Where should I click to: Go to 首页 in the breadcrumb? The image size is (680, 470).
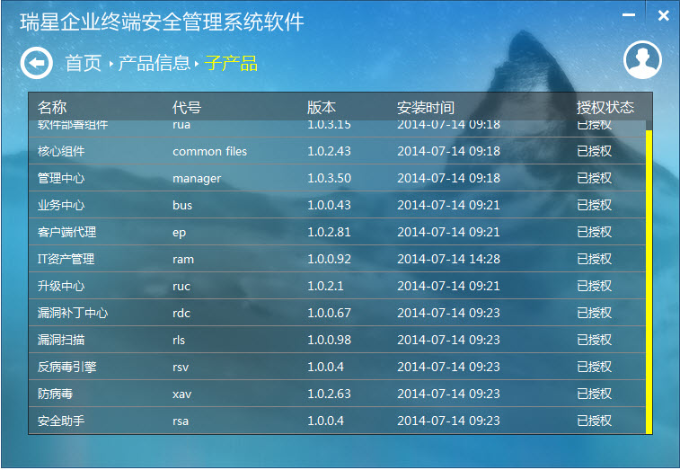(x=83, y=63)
——
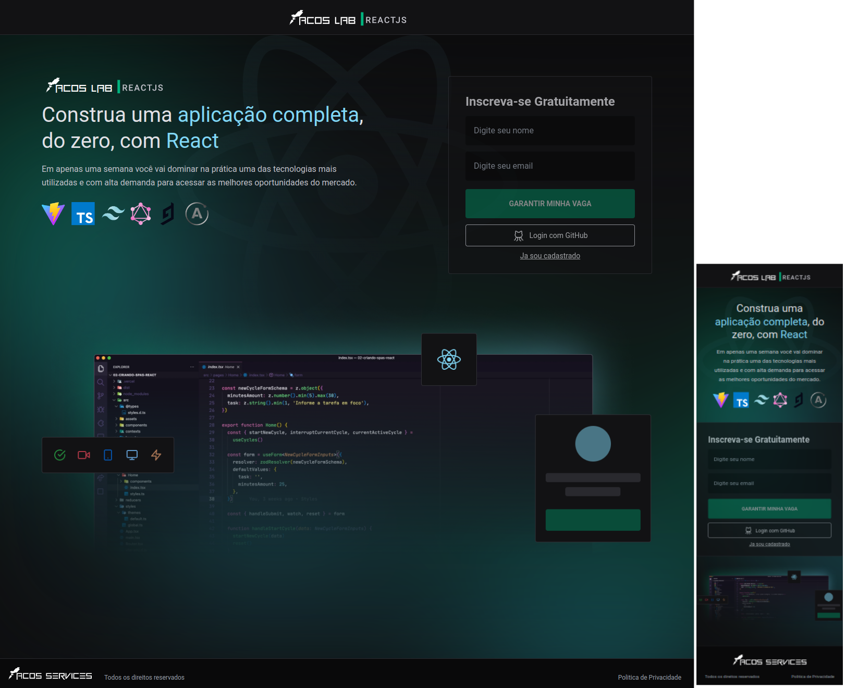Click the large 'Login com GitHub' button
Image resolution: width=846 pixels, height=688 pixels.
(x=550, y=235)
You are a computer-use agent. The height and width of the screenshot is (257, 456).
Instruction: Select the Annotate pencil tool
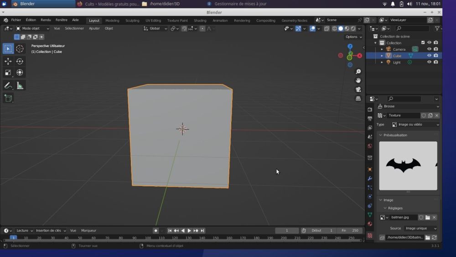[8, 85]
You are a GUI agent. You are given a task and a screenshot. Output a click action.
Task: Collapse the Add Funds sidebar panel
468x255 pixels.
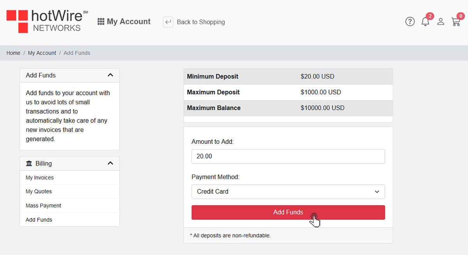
——
Work required:
Select the lines in this material that hold the word "agent", leaving none out.

Response to the task:
You are a computer-use agent. The height and width of the screenshot is (257, 456).
You are a GUI agent. You are given a task and a screenshot. Output a click action.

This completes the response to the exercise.